Nestes casos, da deficiência intelectual, tem de haver proximidade. O Papa Francisco fala disso, tambéma proximidade faz toda a diferença. Conhecer os casos, conhecer a família, perceber as necessidades, e depois aprender a lidar.

Voltamos ao princípio: perguntando o que é preciso, nós também sabemos adequar a nossa resposta.

 

Faz diferença, na vida destas crianças e destes jovens, ter este acompanhamento?

Faz toda a diferença. Para quem tem fé, faz toda a diferença, não tenho dúvidas nenhumas.

 

Foto: RR/Miguel Rato

Olhando para a sociedade, em geral, o que faz mais falta a nível da sensibilização, da ação, dos discursos, para que a questão da deficiência tenha a atenção que merece?

Vou ser muito direta: foi feito um grande caminho de tomada de consciência, na sociedade. Hoje em dia, temos algum pudor em recusar a deficiência, temos a consciência de que não se afastam as pessoas, elas não devem estar num sítio à parte, temos ótimas leis de acessibilidade. Temos um pensamento bastante evoluído, em relação ao tema da inclusão. Falta a prática.

As pessoas chegam e não têm uma rampa para entrar, ou não têm um elevador, porque foi mais caro, durante as obras; ou não têm intérpretes, porque se parte do princípio de que as pessoas surdas não estão lá… Há sempre alguma desculpa, alguma razão, alguma justificação para não se fazer. Nós já temos o pensamento, falta-nos a prática. Falta muito a prática, sermos consequentes.

Também já citei, há pouco, sobre os Direitos Humanos das Pessoas com Deficiência, que as condições têm de estar antes das pessoas: quando vou organizar um evento, quando estou a planear um edifício, já tenho as leis que me obrigam a garantir as acessibilidades – e não estamos só nas acessibilidades físicas, porque há a comunicação, a compreensão. É preciso levar isso mesmo à prática, porque senão ficamos parados, as pessoas não aparecem e dizemos: “ah, mas não há muitas pessoas”. Claro, elas estão em casa, já têm a experiência frustrada de ter tentado participar e não o conseguir fazer. Temos muito, muito para passar à prática.
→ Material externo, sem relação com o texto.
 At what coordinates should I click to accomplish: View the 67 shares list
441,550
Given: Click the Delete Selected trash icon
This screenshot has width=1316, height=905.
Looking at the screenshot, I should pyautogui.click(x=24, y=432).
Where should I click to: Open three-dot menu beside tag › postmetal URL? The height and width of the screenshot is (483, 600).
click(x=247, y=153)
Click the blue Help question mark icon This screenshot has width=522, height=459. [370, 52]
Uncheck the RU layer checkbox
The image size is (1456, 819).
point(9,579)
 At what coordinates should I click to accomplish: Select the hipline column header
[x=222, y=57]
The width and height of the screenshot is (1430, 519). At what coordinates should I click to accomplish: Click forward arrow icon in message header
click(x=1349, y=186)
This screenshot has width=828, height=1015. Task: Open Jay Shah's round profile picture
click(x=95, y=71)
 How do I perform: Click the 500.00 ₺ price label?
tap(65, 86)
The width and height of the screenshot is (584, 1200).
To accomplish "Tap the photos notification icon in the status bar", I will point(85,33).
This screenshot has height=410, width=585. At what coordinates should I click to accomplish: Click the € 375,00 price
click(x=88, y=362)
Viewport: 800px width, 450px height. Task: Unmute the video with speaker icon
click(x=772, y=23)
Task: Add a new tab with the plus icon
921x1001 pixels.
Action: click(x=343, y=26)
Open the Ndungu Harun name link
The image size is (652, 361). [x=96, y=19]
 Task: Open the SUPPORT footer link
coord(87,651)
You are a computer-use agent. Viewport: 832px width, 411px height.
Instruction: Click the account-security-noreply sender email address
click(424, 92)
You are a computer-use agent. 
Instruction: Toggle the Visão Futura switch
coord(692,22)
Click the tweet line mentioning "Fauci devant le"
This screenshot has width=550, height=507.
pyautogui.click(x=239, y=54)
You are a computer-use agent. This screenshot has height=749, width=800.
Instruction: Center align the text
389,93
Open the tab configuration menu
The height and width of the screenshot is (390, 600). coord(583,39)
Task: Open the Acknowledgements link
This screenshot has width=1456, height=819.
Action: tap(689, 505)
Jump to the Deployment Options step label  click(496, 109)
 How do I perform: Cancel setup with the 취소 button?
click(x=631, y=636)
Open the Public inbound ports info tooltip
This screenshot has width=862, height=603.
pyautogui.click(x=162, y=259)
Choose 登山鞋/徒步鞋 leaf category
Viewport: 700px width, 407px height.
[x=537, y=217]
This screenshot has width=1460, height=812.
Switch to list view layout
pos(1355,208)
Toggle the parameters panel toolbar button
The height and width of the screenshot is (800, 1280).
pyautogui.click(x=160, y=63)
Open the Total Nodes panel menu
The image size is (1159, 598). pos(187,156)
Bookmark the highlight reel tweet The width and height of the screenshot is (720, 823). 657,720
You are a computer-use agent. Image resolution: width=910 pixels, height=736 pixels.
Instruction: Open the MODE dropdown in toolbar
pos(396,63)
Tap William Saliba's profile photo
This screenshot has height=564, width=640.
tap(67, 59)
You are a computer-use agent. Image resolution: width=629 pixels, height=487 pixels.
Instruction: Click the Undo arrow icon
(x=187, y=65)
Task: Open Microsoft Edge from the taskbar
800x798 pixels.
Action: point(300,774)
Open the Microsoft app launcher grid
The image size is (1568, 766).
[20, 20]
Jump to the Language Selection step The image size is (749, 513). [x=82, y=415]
Acho que neste pensamento falta um pormenor que pode fazer toda a diferença, pela positiva: é melhor estarmos todos. Nós estamos melhor se estivermos mesmo todos. Não é só uma questão de direitos, nem estamos aqui em movimentos ativistas: nós precisamos das pessoas com deficiência, ficamos melhor se estivermos todos juntos, e não é só cuidar das necessidades básicas, é “viver com”. Viver com as pessoas, todas.